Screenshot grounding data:
++++++++++
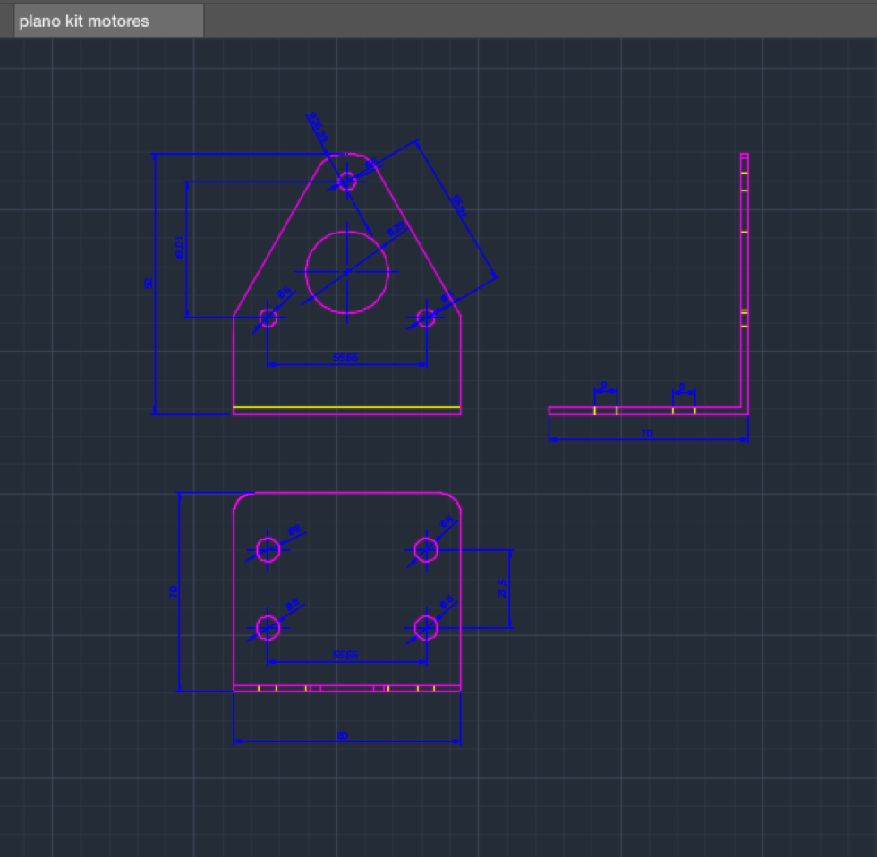
Task: Select the 48.01 vertical dimension text
Action: (179, 247)
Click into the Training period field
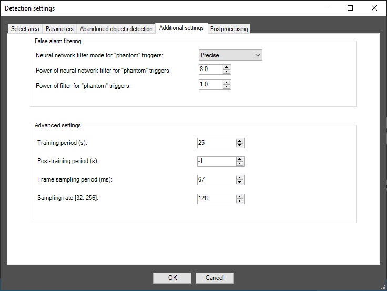The width and height of the screenshot is (387, 291). [216, 143]
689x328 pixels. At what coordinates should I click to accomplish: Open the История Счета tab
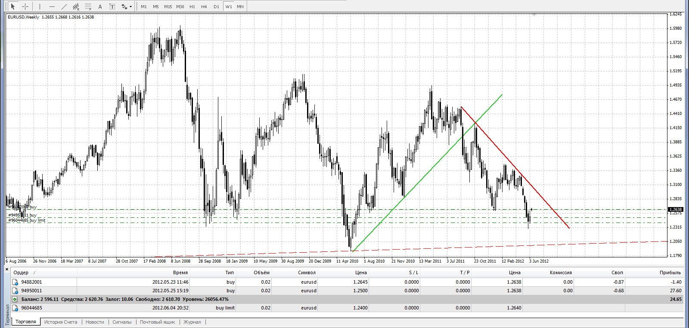pos(61,322)
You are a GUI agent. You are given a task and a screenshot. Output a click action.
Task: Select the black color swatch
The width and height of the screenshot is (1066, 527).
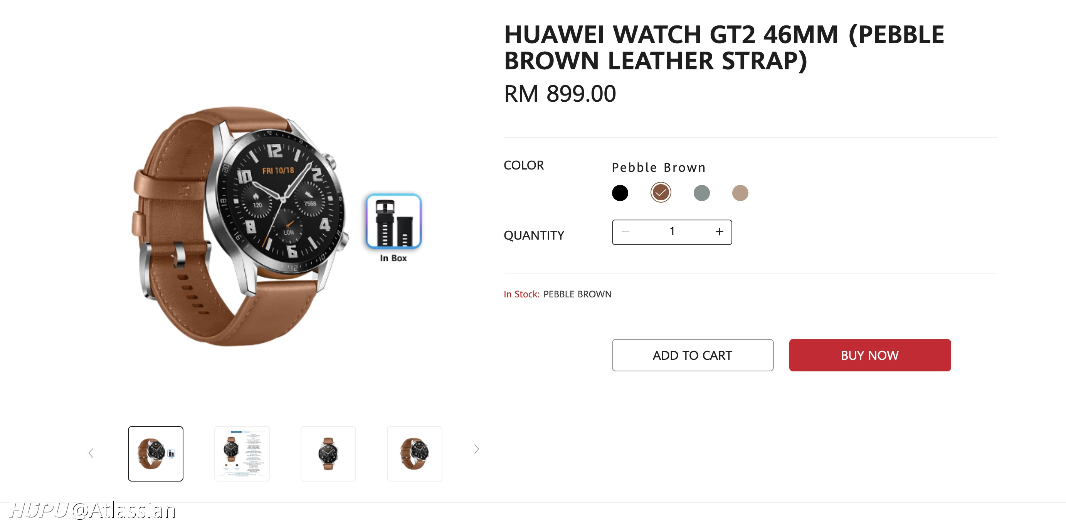tap(619, 193)
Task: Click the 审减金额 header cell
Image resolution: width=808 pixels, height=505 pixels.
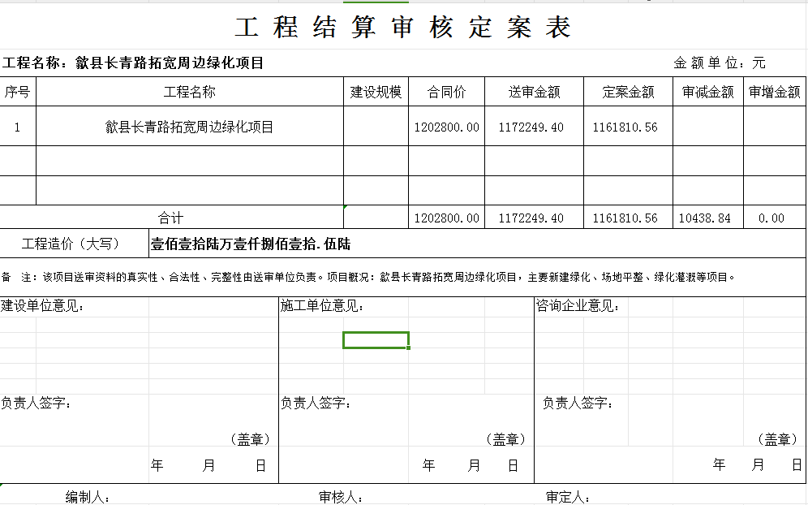Action: [707, 92]
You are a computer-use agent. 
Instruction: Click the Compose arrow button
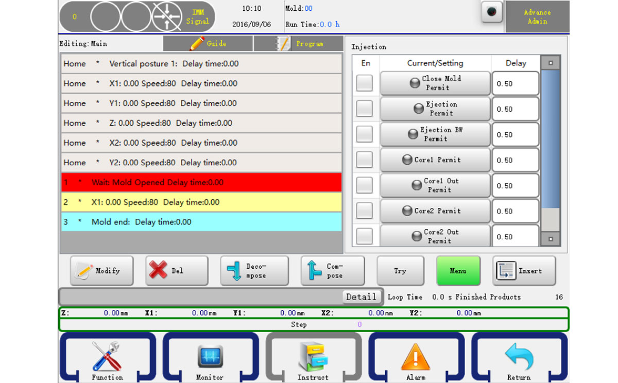332,271
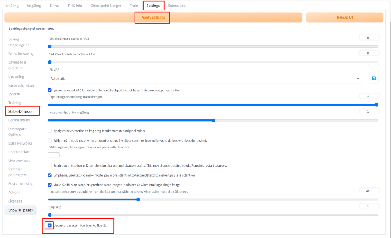Enable Apply color correction to img2img results

pos(50,131)
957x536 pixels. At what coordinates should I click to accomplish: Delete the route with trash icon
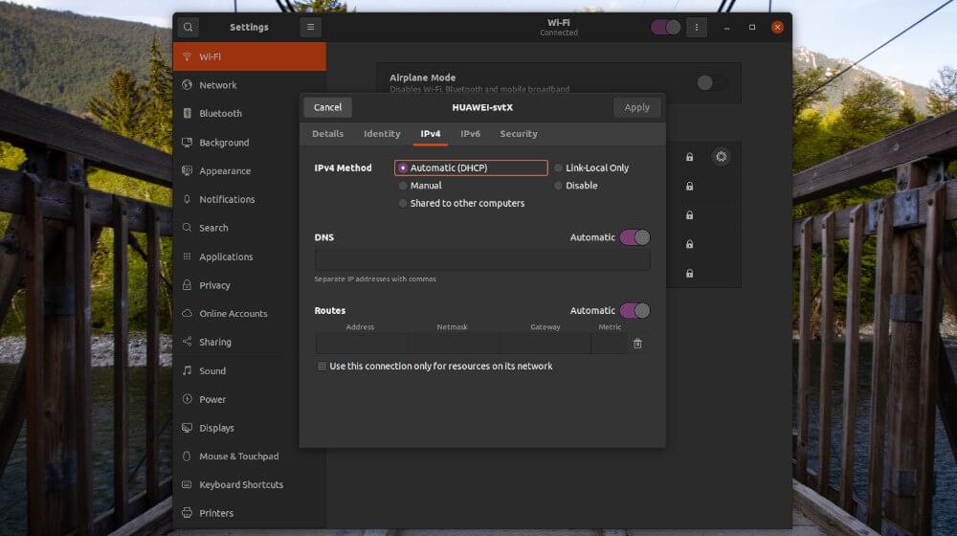637,344
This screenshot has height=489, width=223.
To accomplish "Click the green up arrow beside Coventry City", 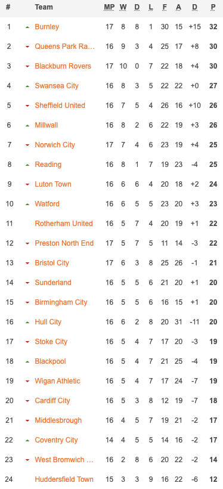I will [27, 440].

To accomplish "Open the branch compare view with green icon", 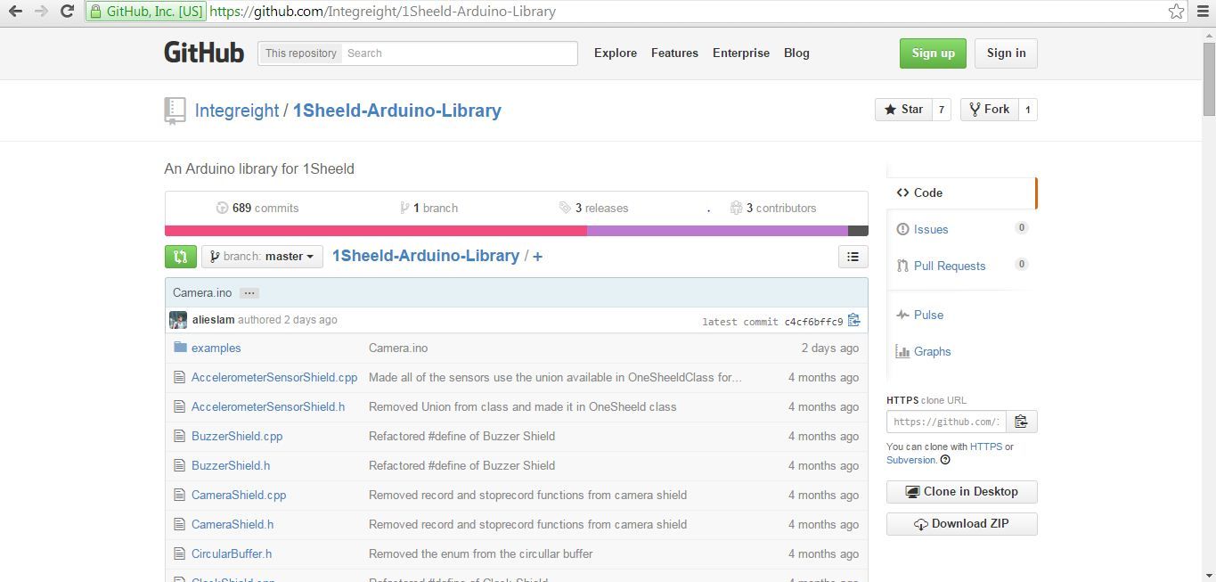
++++++++++
Work instruction: The expected answer is each line of the records above that includes the string "agent".

Exercise result:
You are a GUI agent. You are given a task and a screenshot. Output a click action.
You are a computer-use agent. 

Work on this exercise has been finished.